[MATERIAL PROVIDED — start]

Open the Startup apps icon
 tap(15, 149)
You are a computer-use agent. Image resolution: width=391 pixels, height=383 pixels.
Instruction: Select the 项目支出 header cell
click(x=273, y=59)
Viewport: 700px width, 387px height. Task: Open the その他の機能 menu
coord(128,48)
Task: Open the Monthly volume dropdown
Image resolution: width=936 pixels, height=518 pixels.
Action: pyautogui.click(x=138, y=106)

[MATERIAL PROVIDED — finish]
[MATERIAL PROVIDED — start]

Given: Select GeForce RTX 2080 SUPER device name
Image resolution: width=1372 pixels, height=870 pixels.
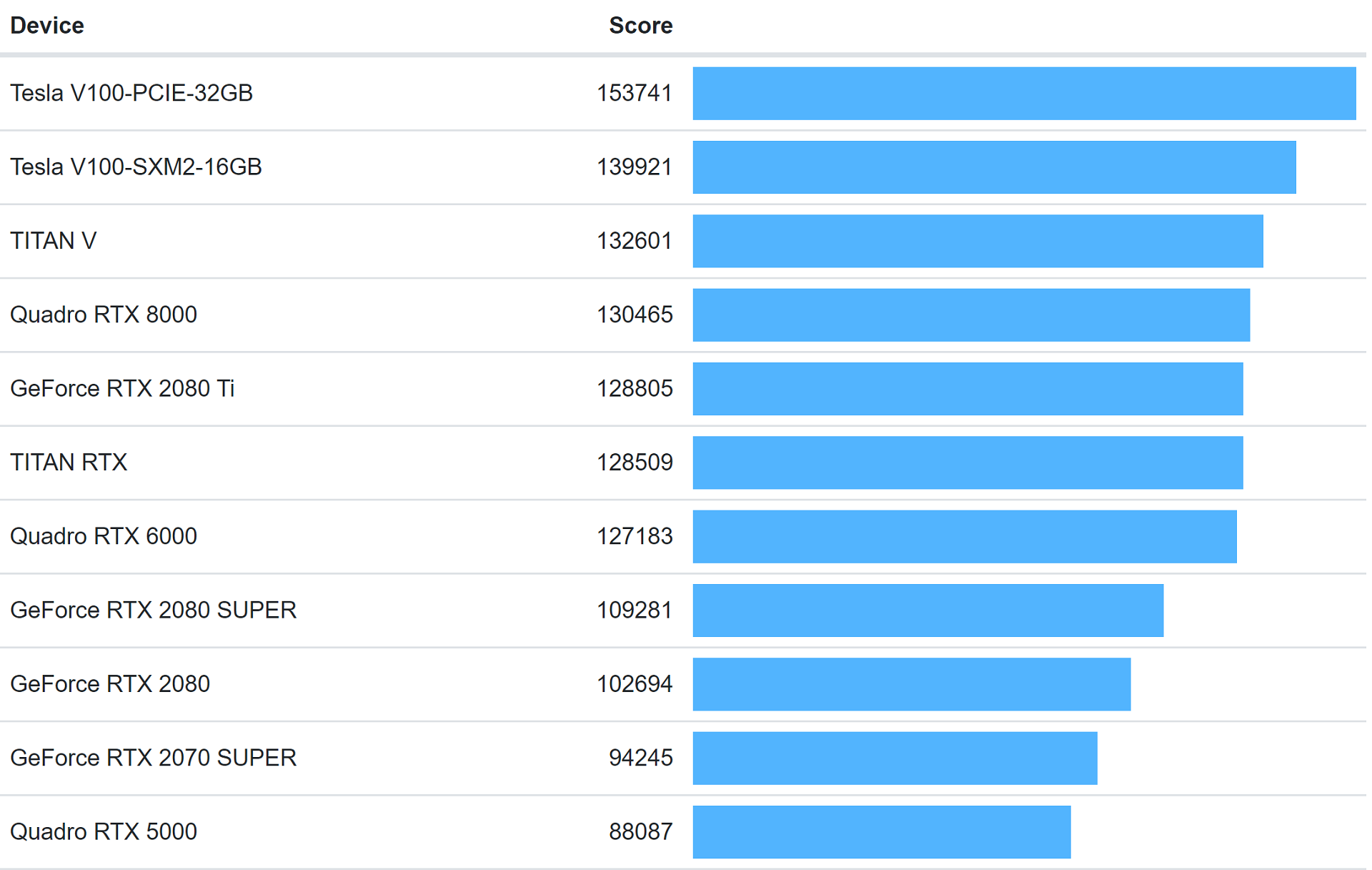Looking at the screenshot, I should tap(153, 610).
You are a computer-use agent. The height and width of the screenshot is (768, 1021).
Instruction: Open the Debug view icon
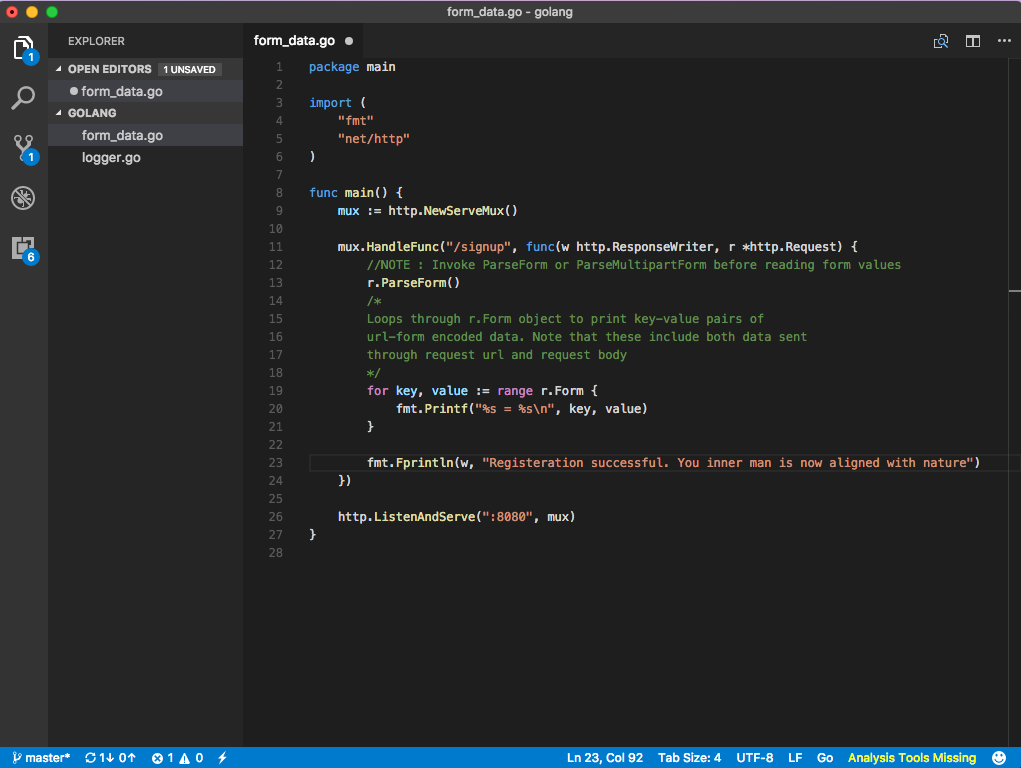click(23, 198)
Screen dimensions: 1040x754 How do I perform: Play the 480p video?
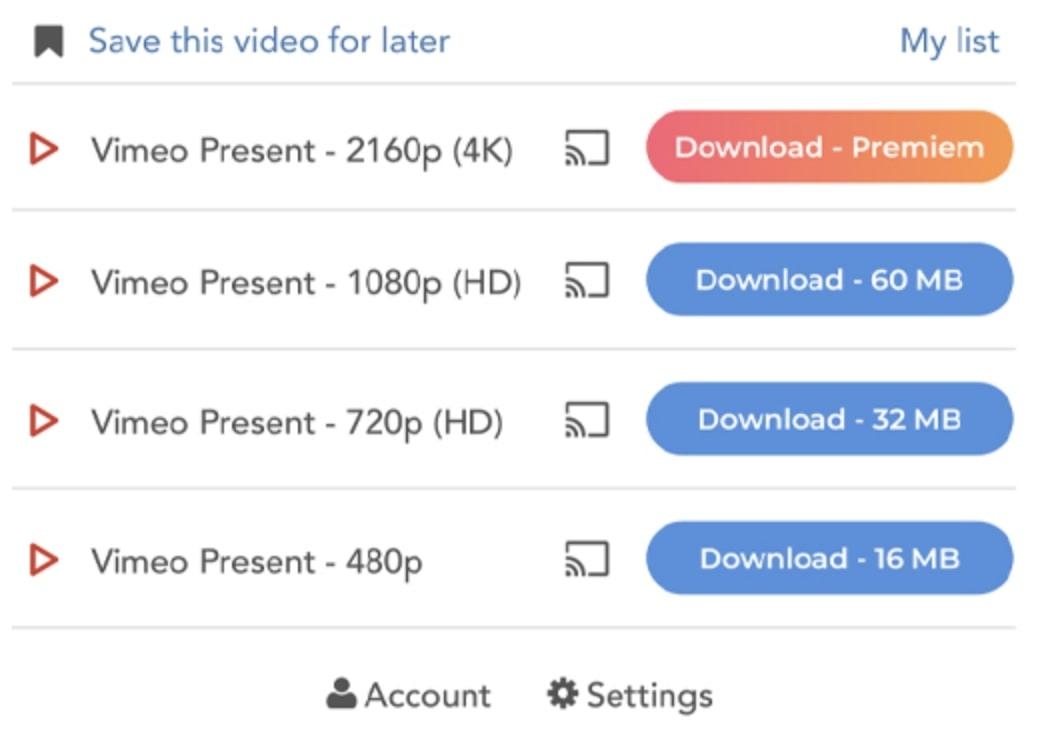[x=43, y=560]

[MATERIAL PROVIDED — finish]
[MATERIAL PROVIDED — start]

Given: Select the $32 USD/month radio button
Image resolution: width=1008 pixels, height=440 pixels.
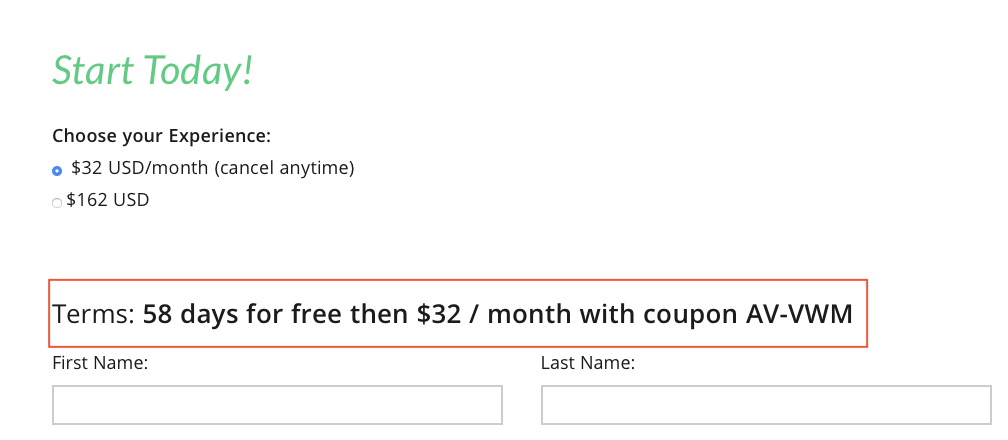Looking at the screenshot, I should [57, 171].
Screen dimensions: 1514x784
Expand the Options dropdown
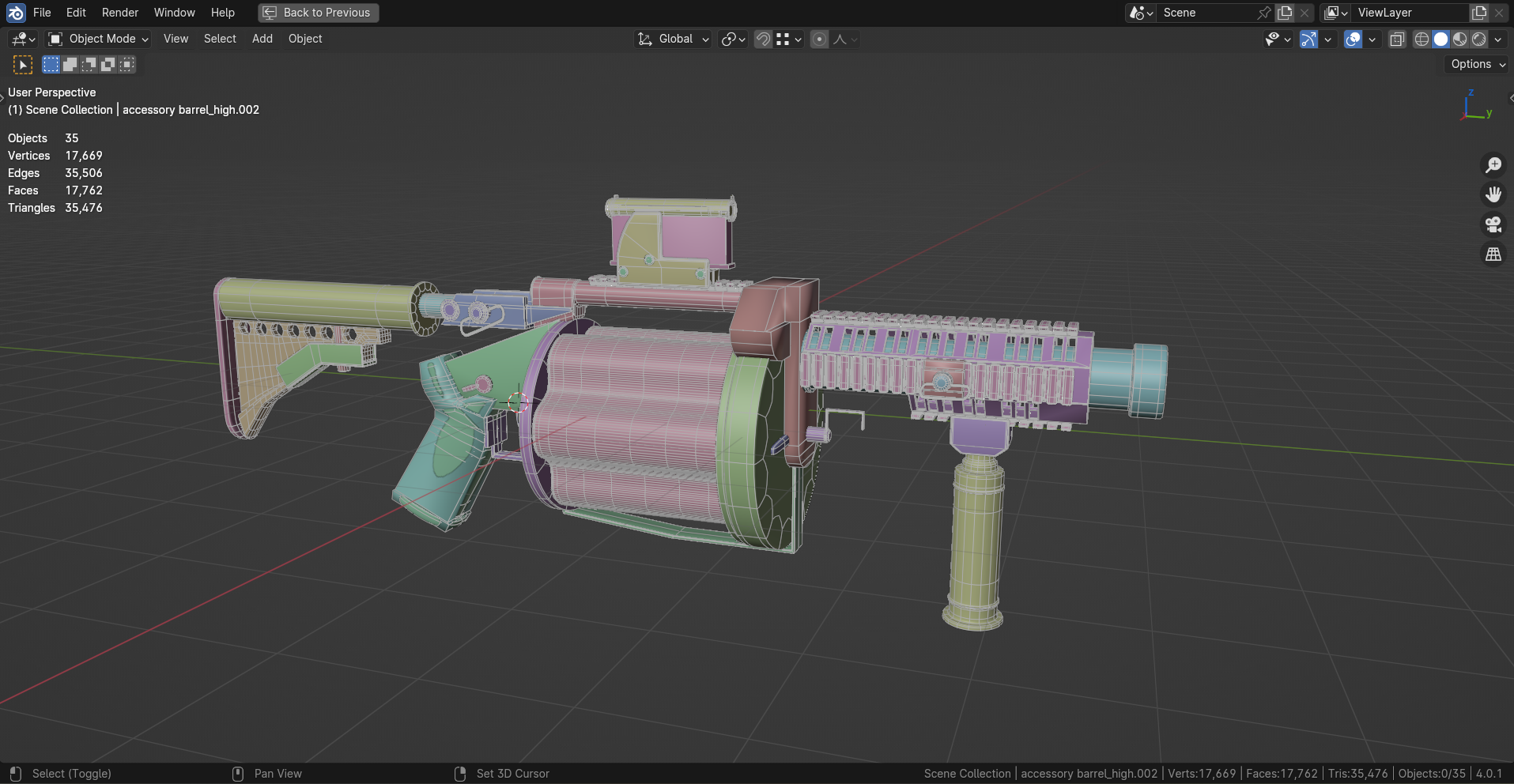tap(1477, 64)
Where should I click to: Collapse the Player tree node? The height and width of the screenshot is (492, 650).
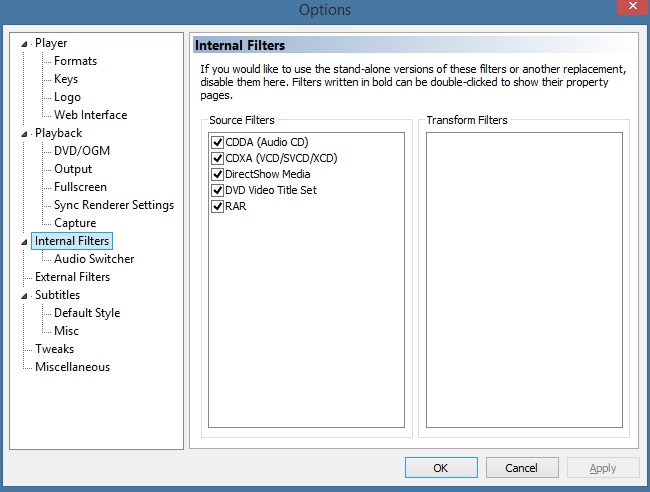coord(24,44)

[MATERIAL PROVIDED — finish]

__WHAT THIS TASK INVOLVES__.
Looking at the records above, report how many lines contain the word "computer". Answer with the number only.

__SOLUTION TO THE EXERCISE__.
2